Implementation of Enhanced Recovery After Surgery: a strategy to transform surgical care across a health system

Leah M Gramlich, Caroline E Sheppard, Tracy Wasylak, Loreen E Gilmour, Olle Ljungqvist, Carlota Basualdo-Hammond, Gregg Nelson, Leah M Gramlich, Caroline E Sheppard, Tracy Wasylak, Loreen E Gilmour, Olle Ljungqvist, Carlota Basualdo-Hammond, Gregg Nelson

Abstract

Background: Enhanced Recovery After Surgery (ERAS) programs have been shown to have a positive impact on outcome. The ERAS care system includes an evidence-based guideline, an implementation program, and an interactive audit system to support practice change. The purpose of this study is to describe the use of the Theoretic Domains Framework (TDF) in changing surgical care and application of the Quality Enhancement Research Initiative (QUERI) model to analyze end-to-end implementation of ERAS in colorectal surgery across multiple sites within a single health system. The ultimate intent of this work is to allow for the development of a model for spread, scale, and sustainability of ERAS in Alberta Health Services (AHS).

Methods: ERAS for colorectal surgery was implemented at two sites and then spread to four additional sites. The ERAS Interactive Audit System (EIAS) was used to assess compliance with the guidelines, length of stay, readmissions, and complications. Data sources informing knowledge translation included surveys, focus groups, interviews, and other qualitative data sources such as minutes and status updates. The QUERI model and TDF were used to thematically analyze 189 documents with 2188 quotes meeting the inclusion criteria. Data sources were analyzed for barriers or enablers, organized into a framework that included individual to organization impact, and areas of focus for guideline implementation.
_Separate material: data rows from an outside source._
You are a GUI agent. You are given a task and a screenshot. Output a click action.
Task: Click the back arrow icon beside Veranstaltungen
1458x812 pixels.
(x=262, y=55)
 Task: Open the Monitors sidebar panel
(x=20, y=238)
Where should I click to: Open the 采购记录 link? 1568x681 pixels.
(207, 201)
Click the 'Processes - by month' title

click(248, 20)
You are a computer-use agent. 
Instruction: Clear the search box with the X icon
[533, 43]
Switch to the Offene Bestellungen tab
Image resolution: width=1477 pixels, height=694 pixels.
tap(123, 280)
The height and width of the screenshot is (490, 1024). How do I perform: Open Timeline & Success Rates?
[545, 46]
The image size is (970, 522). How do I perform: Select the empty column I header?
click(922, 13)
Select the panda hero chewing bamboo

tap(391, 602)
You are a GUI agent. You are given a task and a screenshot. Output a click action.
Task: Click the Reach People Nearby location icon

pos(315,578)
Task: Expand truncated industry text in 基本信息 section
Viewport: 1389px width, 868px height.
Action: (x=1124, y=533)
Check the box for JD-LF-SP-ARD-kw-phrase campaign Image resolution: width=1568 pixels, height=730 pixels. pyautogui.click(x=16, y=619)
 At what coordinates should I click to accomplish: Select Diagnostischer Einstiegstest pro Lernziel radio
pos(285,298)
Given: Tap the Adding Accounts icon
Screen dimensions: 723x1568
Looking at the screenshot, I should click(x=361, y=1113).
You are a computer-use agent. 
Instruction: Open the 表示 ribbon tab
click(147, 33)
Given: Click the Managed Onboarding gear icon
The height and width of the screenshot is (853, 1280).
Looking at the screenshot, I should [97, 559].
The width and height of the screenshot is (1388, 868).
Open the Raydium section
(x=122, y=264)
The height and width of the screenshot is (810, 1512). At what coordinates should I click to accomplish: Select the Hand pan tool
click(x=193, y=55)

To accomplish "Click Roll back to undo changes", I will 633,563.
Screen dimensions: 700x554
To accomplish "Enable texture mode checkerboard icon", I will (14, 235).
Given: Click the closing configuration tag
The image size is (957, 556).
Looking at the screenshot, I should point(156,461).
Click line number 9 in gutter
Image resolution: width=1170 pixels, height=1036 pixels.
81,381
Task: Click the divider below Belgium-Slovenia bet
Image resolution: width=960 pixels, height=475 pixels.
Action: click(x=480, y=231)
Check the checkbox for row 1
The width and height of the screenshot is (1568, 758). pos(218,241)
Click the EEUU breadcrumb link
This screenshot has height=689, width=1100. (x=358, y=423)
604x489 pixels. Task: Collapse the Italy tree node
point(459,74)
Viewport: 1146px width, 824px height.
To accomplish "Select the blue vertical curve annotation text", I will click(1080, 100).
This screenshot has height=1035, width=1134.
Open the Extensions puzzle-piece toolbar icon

Results: Compliance with the evidence-based guidelines for ERAS in colorectal surgery at baseline was 40%. Post implementation compliance, consistent with adoption of best practice, improved to 65%. Barriers and enablers were categorized as clinical practice (22%), individual provider (26%), organization (19%), external environment (7%), and patients (25%). In the Alberta context, 26% of barriers and enablers to ERAS implementation occurred at the site and unit levels, with a provider focus 26% of the time, a patient focus 26% of the time, and a system focus 22% of the time.

Conclusions: Using the ERAS care system and applying the QUERI model and TDF allow for identification of strategies that can support diffusion and sustainment of innovation of Enhanced Recovery After Surgery across multiple sites within a health care system.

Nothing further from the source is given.